Hence it is presumed that any person who is dealing with the company is fully aware of the rules and regulations of the company as these rules and regulations are written in the Articles of Association and the Articles is a public document. Any outsider before dealing with the company can have access to the Articles and after having the knowledge of the dealings of the company, the outsider will make a deal with the company.
The doctrine functions as the safety to the company while dealing with the outsiders. It is the duty of the outsiders to be fully aware of the rules and regulations of the company and the functioning of the company as well. In the case of any dispute, the outsiders cannot claim that they had no knowledge of the rules of the company as the doctrine states that before dealing with the company the outsider must have knowledge of the rules of the company as given in the Articles.
Effects of Doctrine of Constructive Notice
The effect of doctrine of constructive notice is harsh on the other party who is transacting with the company. The doctrine puts a liability on the person who is dealing with the company to inspect all the documents before entering into any contract with the company. One necessary inference of this doctrine is that a person transacting with the company is considered to have read and understood all the documents of the company. Such person is also supposed to understand the powers of the company’s officers to which they are authorized.
In case of any act of the company being ultra vires of the Articles or the Memorandum, a person cannot claim for any relief on the ground that they were unaware of the said provisions of the Articles or the Memorandum because of the Doctrine of Constructive Notice.
Exceptions to Doctrine of Constructive Notice
There are few exceptions to the Doctrine of Constructive Notice which are as follows:-
- In case any company commits any forgery or any fraud in the Articles of Association or the Memorandum of Association, then the outsider will not be liable as per the Doctrine of Constructive Notice.
- Another exception to the Doctrine of Constructive Notice is that when the outsider has prior knowledge of any irregularity committed by the company then they cannot claim any relief in case of default by the company. The Doctrine is applicable only if the outsider has no knowledge of the irregularity by the company.
- Another exception of the Doctrine of Constructive Notice is if the outsider commits any negligence then also the Doctrine will not be applicable.
- One of the important exceptions of the Doctrine of Constructive Notice is Doctrine of Indoor Management.
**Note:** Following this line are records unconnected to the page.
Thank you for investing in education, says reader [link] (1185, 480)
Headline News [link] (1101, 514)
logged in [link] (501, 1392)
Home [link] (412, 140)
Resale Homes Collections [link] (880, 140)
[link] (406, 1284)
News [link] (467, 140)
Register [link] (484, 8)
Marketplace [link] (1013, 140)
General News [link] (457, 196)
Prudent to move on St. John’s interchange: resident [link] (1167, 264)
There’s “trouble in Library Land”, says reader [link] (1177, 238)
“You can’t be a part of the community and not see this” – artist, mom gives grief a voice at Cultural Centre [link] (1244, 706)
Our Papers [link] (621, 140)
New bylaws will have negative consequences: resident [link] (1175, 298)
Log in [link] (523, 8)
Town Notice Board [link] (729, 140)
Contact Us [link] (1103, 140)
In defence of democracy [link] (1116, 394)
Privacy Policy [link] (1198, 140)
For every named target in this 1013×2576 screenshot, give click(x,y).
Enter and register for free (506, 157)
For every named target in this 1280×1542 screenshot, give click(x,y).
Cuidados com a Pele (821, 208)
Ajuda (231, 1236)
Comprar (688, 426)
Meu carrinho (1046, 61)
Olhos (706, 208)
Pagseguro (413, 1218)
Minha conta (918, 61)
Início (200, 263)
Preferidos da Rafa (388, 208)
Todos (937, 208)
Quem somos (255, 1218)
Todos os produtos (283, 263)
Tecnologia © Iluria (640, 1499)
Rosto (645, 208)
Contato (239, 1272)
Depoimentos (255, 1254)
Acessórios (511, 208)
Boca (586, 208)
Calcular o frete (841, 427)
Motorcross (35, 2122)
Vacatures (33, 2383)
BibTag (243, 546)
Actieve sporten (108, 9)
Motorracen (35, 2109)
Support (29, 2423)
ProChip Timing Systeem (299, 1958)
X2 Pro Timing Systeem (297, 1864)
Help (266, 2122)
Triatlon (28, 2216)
According to the Doctrine of Indoor Management, the outsiders to the company are not required to know of the workings of the company. Simply speaking, the Doctrine of Indoor Management means that the outsiders have no knowledge of the company’s internal affairs and as a result in case of internal irregularity the outsider is saved by this Doctrine of Indoor Management.
The Doctrine of Indoor Management saves the outsiders from the company’s irregularity which occurs internally. For example, if an outsider deals with the company on any matter which is required to be passed by special resolution, then the outsider will assume that the special resolution had been passed and they cannot know if there is any irregularity in passing of the resolution. That is, if no special resolution had been passed then the outsider would not have knowledge of the same and hence they are saved as per the Doctrine of Indoor Management.